I have a keen interest in learining SAS for work purposes. May seem like a grossly genertic question, but I wanted to get a feel for how I can use SAS to source, manipulate and work with transaction and other types of customer data?. I would like to analyze my customers transaction records for a type of product I have sold them, and compare usage of that product compared to other customers I have not had any contact with. Be great to understand the versatility of SAS compared to R to start investigating my central question. 

 

The sourcing will be conducted from an oracle database, but I may need to aggregate data, account for duplicates etc. Any ideas on other potential issues routinely encounted with data of this type?. 

 

Thanks in advance!. 

 

 

2 REPLIES 2
PatrickHall
Obsidian | Level 7

Hi,

 

In reference to the comparison with R: One is not better than the other - though people attempt to compare them all the time - they are simply very different technologies. SAS is a full-stack system of proprietary software products meant to help organizations access, manage, and analyze data and to deploy the results of the analysis into operational, enterprise computer systems. R is a very popular and useful open source langauge, geared primarily toward manipulating and analyzing data and presenting results.

 

1.) SAS offers numerous data management packages across data integration, data quality, database and Hadoop integration, data governance and more: http://www.sas.com/en_us/software/data-management.html

 

2.) I am not a data management expert but I think you are asking for straightfoward functionality that would be available in Base SAS (a SAS language-based data manipulation and analysis package) and SAS Access to Oracle.

 

Base SAS: http://www.sas.com/en_us/software/base-sas.html

(You can try out Base SAS in the free SAS University Edition: http://www.sas.com/en_us/software/university-edition.html)

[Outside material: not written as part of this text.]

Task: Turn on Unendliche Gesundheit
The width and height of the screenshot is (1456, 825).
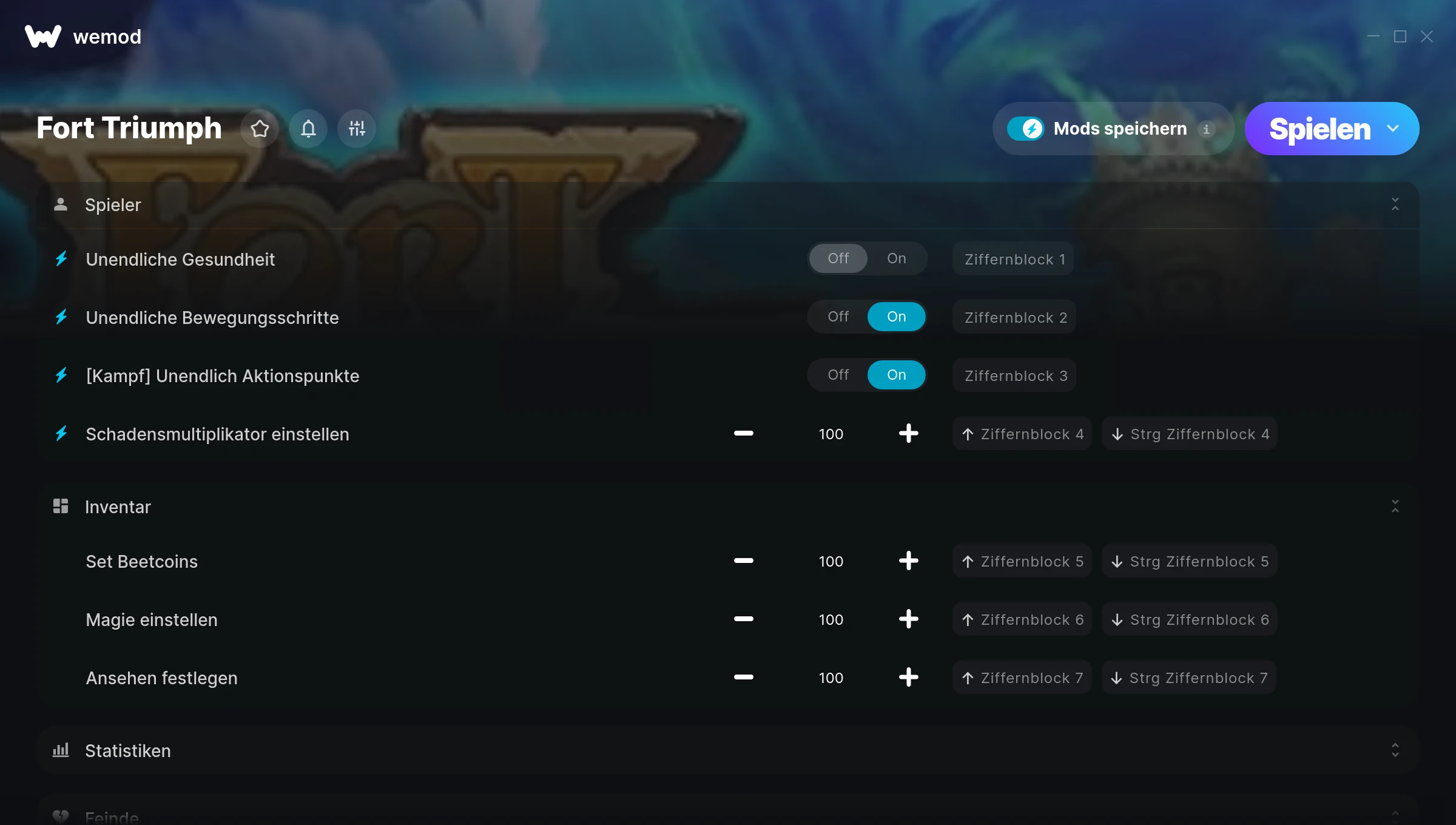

SAS Access to Oracle: https://support.sas.com/documentation/cdl/en/acreldb/68028/HTML/default/viewer.htm#titlepage.htm

 

If you are thinking of using SAS on a single laptop or workstation (as opposed to an enterprise install that could entail multiple servers, clients, databases and grids or clusters of machines), the traditional advantages of SAS are:

  • Highly optimized data access to and from Oracle
  • Ability to execute SQL code in the Oracle database from your SAS session (SAS PROC SQL: http://support.sas.com/documentation/cdl/en/sqlproc/69049/PDF/default/sqlproc.pdf
  • Disk-enabled memory management: SAS holds data on disk until it is needed in-memory, allowing you to work with much larger data sets than RAM alone would allow
  • Combining database-like data managment tools with analysis tools in the same client.

I think the main drawback is if you find you need another package, you can't just download it. You, your company, or your University typically has to purchase the additional package.

 

HTH.

 

 

 

 

 

 

 

 

Mega_1A_1234
Calcite | Level 5

Thanks so much for the great reply!.